Cette approche raciste considère les habitants originels du territoire – que sont les peuples autochtones et les communautés locales – comme des nuisibles qui ne savent pas gérer leur environnement.

Ils en sont expulsés et les violations de droits humains telles que la torture, le viol ou le meurtre sont monnaie courante s’ils tentent de retourner sur leurs terres pour se nourrir, visiter leurs sites sacrés ou récolter des plantes médicinales.

Mais tous les êtres humains ne sont pas visés par ces expulsions. De nombreuses aires protégées invitent au tourisme de masse et accueillent souvent chasse aux trophées, exploitation forestière et exploitation minière. Sous ce modèle de conservation de la nature, les populations locales n’ont pas le droit de chasser pour se nourrir, mais les touristes sont les bienvenus pour pratiquer la chasse sportive.

C’est une autre forme de colonialisme, le colonialisme vert, considéré par de nombreux peuples comme une des plus grandes menaces à laquelle ils sont confrontés.

Au lieu de considérer les peuples autochtones et les communautés locales comme des partenaires de premier plan, cette forme de conservation de la nature blesse, aliène et détruit les meilleurs alliés de l’environnement.

Protéger 30 % de la Terre – mais la protéger de qui ?

Il est important de remettre en question la solution miracle à la crise actuelle proposée par certains gouvernements, la France en tête, et certaines organisations. D’après eux, en protégeant 30 % de la Terre d’ici à 2030, nous pouvons sauver la biodiversité et mitiger le changement climatique. Ce qu’ils omettent de préciser, c’est que cette mesure détruirait la vie de millions de personnes, environ 300 millions selon une étude récente. Cela constituerait le plus grand accaparement de terres de l’Histoire.

Expulsés de leurs territoires, les peuples autochtones et populations locales seraient privés de leur autosuffisance, réduits à la pauvreté et viendraient s’ajouter au surpeuplement urbain.

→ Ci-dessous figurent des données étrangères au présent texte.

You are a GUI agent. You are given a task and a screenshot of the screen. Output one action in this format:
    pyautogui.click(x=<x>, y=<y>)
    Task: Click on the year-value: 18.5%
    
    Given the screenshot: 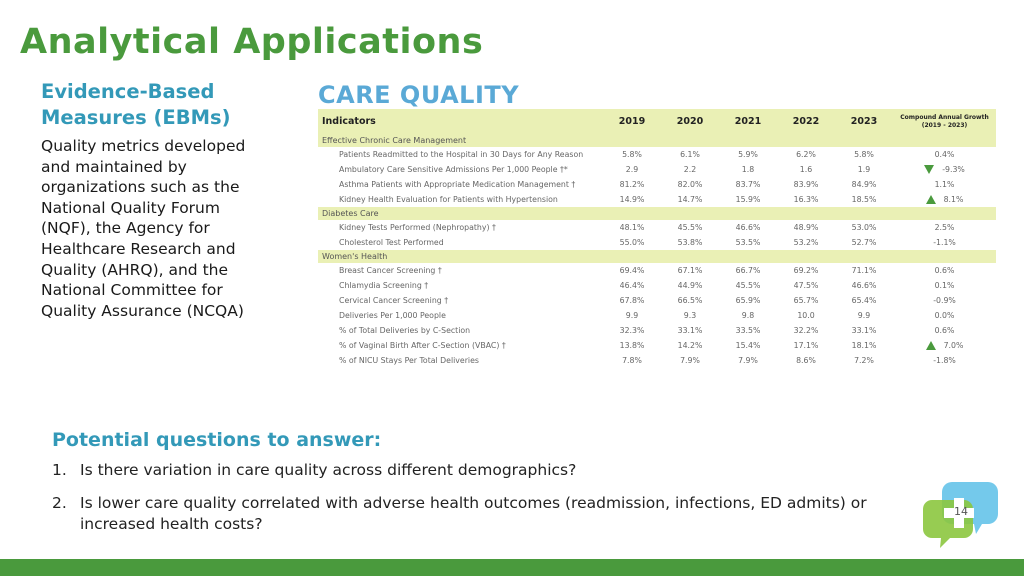 What is the action you would take?
    pyautogui.click(x=864, y=200)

Et pour quels résultats ? Il n’existe aucune preuve scientifique que les aires protégées sont réellement efficaces pour protéger la biodiversité. Pis, il n’est pas nécessaire d’être un expert en biodiversité pour comprendre que, si nous continuons à consommer et à produire comme nous le faisons, protéger 30, 40 ou 50 % de la Terre dans d’autres pays ne stoppera pas la crise climatique.

À cela s’ajoute le fait que nous sommes en train d’assister à une financiarisation de la nature devenue un capital. Les solutions fondées sur la nature, et notamment les compensations carbone en sont l’exemple parfait : il est acceptable de continuer à polluer, à condition de planter quelques arbres quelque part. Autrement dit, on paie pour polluer.

Si nous voulons sauver la biodiversité, il faut s’attaquer aux vraies causes que sont l’exploitation des ressources naturelles à des fins lucratives et la surconsommation croissante, poussées par les pays du Nord.

Et surtout, au lieu de créer des aires protégées, il faut reconnaître les droits territoriaux des peuples autochtones et leur donner les moyens de protéger leurs territoires. Les peuples autochtones sont les meilleurs gardiens de la nature : 80 % de la biodiversité se trouve sur leurs territoires. Assurer la protection des terres autochtones doit être le principal mécanisme de préservation de la biodiversité.

Dans quatre mois devrait avoir lieu la COP15 pour la biodiversité où doit être prise la décision qui validerait l’adoption de l’objectif des 30 %. Plus de 230 organisations et experts, dont Survival International, ont signé une déclaration commune à l’attention des gouvernements et organisations, alertant sur la catastrophe que représenterait cet objectif s’il est adopté en l’état.

Espérons que l’appel sera entendu – pour les peuples autochtones, la nature et toute l’humanité. Sans diversité humaine, il n’y a pas de diversité biologique.

This article has been translated from French.